:: AVAILABLE DATA
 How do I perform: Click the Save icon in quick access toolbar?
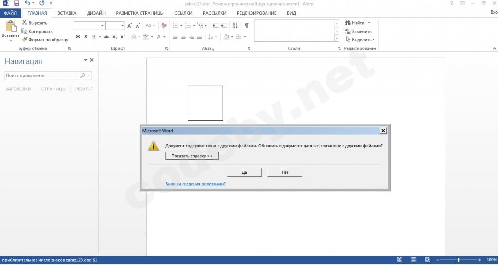coord(17,4)
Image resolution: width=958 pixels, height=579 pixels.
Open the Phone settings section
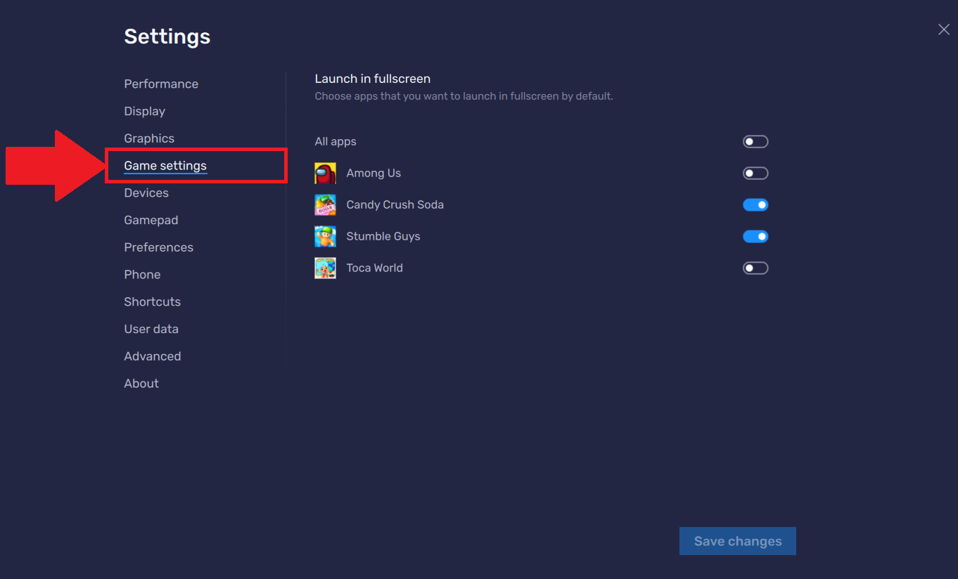[x=142, y=274]
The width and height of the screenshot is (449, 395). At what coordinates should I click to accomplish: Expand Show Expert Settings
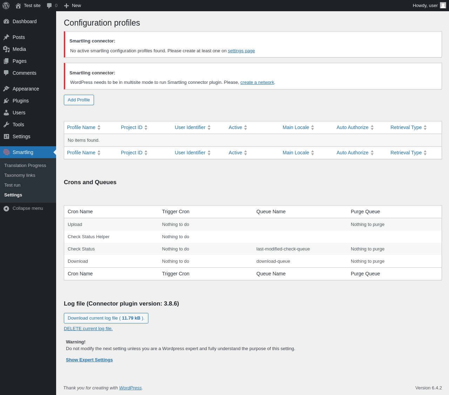pos(89,360)
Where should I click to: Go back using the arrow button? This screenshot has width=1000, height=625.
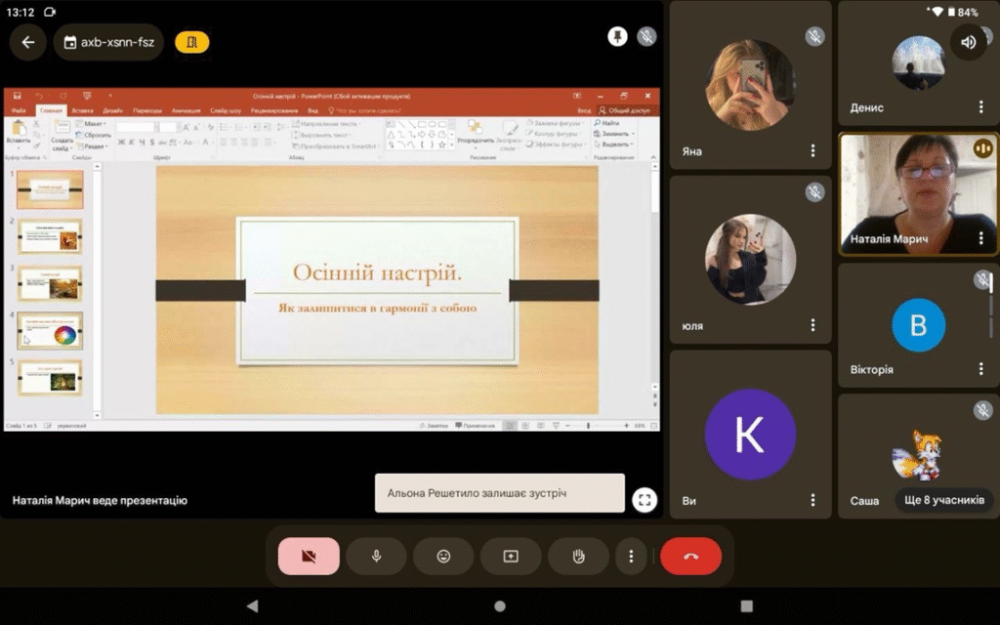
::::
### EXERCISE
Output precisely the lines in the material above from the line containing "Open the Phone settings section" through its last line, and omit pictures.

### YOUR SOLUTION
Open the Phone settings section
[x=142, y=274]
The width and height of the screenshot is (449, 395). At what coordinates should I click to accomplish: Expand Show Expert Settings
pos(89,360)
Where should I click to: Go back using the arrow button? This screenshot has width=1000, height=625.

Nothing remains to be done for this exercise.